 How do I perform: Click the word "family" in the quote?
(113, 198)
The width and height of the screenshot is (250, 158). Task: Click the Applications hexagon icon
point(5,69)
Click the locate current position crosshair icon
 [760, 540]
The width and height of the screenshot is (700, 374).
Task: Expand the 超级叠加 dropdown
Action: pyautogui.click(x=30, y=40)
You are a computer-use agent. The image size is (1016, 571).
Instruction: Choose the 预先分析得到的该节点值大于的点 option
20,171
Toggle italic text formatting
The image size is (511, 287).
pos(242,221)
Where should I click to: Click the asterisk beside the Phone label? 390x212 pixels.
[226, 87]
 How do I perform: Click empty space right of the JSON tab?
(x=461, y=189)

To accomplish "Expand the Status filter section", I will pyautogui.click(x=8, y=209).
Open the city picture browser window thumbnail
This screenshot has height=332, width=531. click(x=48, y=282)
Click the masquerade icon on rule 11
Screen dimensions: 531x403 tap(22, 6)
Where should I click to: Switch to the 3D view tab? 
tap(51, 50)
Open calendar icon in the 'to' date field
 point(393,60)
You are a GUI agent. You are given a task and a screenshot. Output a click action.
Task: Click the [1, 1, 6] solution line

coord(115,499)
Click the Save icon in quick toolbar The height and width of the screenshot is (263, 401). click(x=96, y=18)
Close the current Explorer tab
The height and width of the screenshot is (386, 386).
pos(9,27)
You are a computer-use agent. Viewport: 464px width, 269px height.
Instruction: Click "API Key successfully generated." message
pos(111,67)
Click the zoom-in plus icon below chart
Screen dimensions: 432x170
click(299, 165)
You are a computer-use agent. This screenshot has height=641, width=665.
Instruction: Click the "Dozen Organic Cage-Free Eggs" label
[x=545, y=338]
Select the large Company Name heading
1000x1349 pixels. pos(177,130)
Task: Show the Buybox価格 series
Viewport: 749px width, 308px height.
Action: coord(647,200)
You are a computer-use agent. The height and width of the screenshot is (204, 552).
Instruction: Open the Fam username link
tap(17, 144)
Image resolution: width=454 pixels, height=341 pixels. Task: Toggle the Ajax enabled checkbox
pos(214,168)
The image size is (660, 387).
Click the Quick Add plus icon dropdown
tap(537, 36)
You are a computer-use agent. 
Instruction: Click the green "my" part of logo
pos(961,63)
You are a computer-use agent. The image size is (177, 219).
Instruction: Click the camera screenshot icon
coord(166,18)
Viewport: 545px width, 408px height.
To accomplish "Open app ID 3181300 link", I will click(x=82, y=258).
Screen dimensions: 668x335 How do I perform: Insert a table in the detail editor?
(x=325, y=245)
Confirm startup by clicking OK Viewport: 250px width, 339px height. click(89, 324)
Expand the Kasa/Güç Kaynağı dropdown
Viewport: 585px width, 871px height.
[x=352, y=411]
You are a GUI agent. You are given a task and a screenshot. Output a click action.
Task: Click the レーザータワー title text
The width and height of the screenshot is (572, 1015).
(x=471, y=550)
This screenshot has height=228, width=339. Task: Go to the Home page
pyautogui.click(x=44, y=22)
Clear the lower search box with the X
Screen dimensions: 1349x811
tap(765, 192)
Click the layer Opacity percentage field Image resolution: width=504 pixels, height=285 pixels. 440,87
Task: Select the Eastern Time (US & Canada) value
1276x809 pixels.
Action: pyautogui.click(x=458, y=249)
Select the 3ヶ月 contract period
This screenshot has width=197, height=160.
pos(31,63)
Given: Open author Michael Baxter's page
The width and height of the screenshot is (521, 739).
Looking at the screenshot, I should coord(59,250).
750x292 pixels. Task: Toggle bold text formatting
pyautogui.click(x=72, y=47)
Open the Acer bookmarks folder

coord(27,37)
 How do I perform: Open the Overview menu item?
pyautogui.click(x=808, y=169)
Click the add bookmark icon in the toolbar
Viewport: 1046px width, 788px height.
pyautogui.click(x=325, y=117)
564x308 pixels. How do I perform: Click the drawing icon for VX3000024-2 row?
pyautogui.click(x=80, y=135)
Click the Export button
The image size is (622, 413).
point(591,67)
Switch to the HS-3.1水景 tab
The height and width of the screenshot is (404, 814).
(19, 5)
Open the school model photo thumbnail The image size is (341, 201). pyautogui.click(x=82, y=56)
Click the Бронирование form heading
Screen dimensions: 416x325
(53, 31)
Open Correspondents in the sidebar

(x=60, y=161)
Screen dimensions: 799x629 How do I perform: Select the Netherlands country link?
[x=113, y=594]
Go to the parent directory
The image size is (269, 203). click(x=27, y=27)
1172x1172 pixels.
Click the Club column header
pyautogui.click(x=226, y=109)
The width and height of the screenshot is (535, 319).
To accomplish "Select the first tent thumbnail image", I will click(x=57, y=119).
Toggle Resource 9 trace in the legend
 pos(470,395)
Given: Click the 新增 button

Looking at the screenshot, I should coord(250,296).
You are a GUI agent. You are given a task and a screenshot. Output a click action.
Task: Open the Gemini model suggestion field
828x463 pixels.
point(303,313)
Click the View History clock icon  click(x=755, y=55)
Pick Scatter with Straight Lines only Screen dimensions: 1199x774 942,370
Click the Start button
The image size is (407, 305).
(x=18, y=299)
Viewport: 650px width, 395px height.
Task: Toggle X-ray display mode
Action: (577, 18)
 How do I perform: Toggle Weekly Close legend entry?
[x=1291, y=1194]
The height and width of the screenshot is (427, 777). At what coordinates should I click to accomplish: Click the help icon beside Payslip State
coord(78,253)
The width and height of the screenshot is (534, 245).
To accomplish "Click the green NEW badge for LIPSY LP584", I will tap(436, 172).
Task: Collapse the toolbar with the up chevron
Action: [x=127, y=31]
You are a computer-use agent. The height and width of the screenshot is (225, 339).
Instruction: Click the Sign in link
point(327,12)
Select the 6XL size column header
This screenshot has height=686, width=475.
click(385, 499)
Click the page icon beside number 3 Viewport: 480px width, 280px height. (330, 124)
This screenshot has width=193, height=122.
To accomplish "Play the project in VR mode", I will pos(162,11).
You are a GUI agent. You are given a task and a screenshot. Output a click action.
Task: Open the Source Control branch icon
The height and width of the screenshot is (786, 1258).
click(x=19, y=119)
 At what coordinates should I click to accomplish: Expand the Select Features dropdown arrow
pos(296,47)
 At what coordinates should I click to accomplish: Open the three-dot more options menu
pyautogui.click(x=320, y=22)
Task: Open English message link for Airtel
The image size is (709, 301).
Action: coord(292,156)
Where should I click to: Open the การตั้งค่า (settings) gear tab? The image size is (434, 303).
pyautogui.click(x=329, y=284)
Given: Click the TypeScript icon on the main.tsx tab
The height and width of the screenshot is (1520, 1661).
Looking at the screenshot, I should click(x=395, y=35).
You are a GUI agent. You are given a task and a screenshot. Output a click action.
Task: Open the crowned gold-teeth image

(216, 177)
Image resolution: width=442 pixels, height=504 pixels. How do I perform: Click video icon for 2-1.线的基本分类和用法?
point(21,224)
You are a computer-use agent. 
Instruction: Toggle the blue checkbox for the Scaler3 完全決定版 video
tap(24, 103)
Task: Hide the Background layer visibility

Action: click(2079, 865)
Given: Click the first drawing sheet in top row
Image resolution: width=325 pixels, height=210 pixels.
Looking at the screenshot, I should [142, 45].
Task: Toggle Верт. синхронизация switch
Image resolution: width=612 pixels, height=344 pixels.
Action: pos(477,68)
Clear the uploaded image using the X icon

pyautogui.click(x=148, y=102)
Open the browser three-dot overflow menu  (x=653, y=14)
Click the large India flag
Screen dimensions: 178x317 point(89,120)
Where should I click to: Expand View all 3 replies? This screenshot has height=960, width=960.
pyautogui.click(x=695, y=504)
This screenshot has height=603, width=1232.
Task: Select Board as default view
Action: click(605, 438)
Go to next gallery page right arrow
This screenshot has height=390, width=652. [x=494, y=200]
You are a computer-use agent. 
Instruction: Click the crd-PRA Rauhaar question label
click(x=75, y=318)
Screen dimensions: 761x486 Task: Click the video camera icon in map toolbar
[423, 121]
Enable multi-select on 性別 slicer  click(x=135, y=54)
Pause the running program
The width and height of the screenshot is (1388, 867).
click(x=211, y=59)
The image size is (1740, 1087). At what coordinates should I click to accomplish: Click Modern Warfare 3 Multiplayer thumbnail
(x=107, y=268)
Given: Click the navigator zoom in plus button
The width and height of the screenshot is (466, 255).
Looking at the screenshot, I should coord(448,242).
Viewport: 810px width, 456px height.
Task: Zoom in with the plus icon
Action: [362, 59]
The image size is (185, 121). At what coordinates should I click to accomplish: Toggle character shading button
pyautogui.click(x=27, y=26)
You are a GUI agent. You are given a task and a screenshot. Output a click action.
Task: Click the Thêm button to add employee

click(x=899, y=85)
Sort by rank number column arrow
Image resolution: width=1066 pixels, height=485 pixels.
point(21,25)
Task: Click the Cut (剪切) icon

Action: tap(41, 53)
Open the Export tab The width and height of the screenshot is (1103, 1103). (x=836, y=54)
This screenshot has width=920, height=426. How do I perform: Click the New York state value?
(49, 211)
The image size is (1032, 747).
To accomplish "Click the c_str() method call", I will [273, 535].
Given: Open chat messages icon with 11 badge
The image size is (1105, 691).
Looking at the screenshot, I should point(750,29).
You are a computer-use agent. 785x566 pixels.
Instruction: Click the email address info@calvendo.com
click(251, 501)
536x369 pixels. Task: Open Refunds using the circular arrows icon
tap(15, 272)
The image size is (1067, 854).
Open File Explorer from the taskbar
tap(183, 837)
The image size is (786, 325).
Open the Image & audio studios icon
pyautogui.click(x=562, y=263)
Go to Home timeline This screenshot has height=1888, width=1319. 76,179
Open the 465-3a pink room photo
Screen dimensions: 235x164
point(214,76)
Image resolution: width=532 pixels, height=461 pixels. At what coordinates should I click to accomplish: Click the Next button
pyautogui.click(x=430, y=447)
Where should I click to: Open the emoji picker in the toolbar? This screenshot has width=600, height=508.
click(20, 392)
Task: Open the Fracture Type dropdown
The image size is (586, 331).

YOUR TASK: Write out the entries again from the line containing "Enable multi-select on" through the line containing "pyautogui.click(x=430, y=447)", substituting "The screenshot size is" for each occurrence of "The image size is" and leaving everything else unchanged.

COMPLETE ANSWER:
Enable multi-select on 性別 slicer  click(x=135, y=54)
Pause the running program
The width and height of the screenshot is (1388, 867).
click(x=211, y=59)
The screenshot size is (1740, 1087). At what coordinates should I click to accomplish: Click Modern Warfare 3 Multiplayer thumbnail
(x=107, y=268)
Given: Click the navigator zoom in plus button
The width and height of the screenshot is (466, 255).
Looking at the screenshot, I should coord(448,242).
Viewport: 810px width, 456px height.
Task: Zoom in with the plus icon
Action: [362, 59]
The screenshot size is (185, 121). At what coordinates should I click to accomplish: Toggle character shading button
pyautogui.click(x=27, y=26)
You are a GUI agent. You are given a task and a screenshot. Output a click action.
Task: Click the Thêm button to add employee

click(x=899, y=85)
Sort by rank number column arrow
Image resolution: width=1066 pixels, height=485 pixels.
point(21,25)
Task: Click the Cut (剪切) icon

Action: tap(41, 53)
Open the Export tab The width and height of the screenshot is (1103, 1103). (x=836, y=54)
This screenshot has width=920, height=426. How do I perform: Click the New York state value?
(49, 211)
The screenshot size is (1032, 747).
To accomplish "Click the c_str() method call", I will [273, 535].
Given: Open chat messages icon with 11 badge
The screenshot size is (1105, 691).
Looking at the screenshot, I should point(750,29).
You are a computer-use agent. 785x566 pixels.
Instruction: Click the email address info@calvendo.com
click(251, 501)
536x369 pixels. Task: Open Refunds using the circular arrows icon
tap(15, 272)
The screenshot size is (1067, 854).
Open File Explorer from the taskbar
tap(183, 837)
The screenshot size is (786, 325).
Open the Image & audio studios icon
pyautogui.click(x=562, y=263)
Go to Home timeline This screenshot has height=1888, width=1319. 76,179
Open the 465-3a pink room photo
Screen dimensions: 235x164
point(214,76)
Image resolution: width=532 pixels, height=461 pixels. At what coordinates should I click to accomplish: Click the Next button
pyautogui.click(x=430, y=447)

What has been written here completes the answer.